- **WORK ORDER**
Although the records contain pictures, only their text should be set down, exactly as written.

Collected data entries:
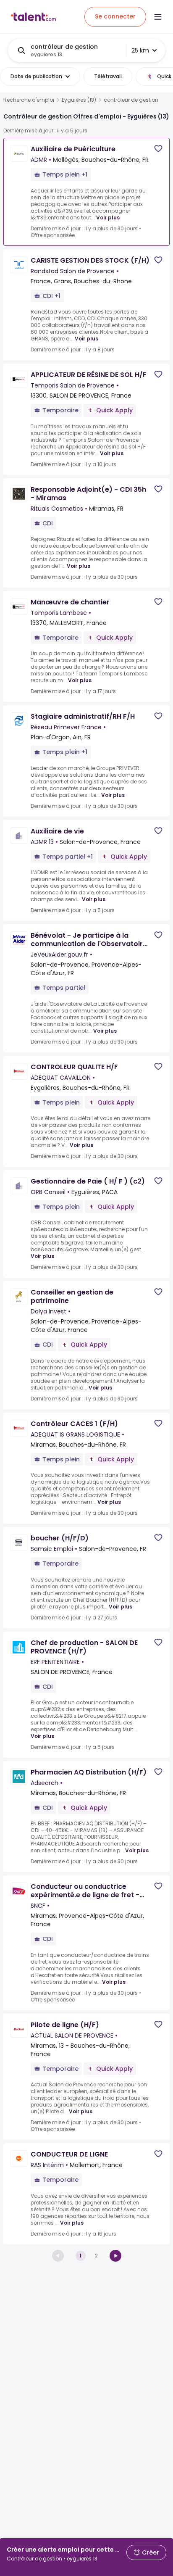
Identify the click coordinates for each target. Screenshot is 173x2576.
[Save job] (158, 148)
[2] (115, 2256)
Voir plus (108, 217)
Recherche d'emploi (28, 100)
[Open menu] (158, 17)
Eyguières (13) (79, 100)
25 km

- **RESPONSE BELOW**
Identify the click coordinates for each target. Screenshot is 173x2576.
[Save job] (158, 148)
[2] (115, 2256)
Voir plus (108, 217)
Recherche d'emploi (28, 100)
[Open menu] (158, 17)
Eyguières (13) (79, 100)
25 km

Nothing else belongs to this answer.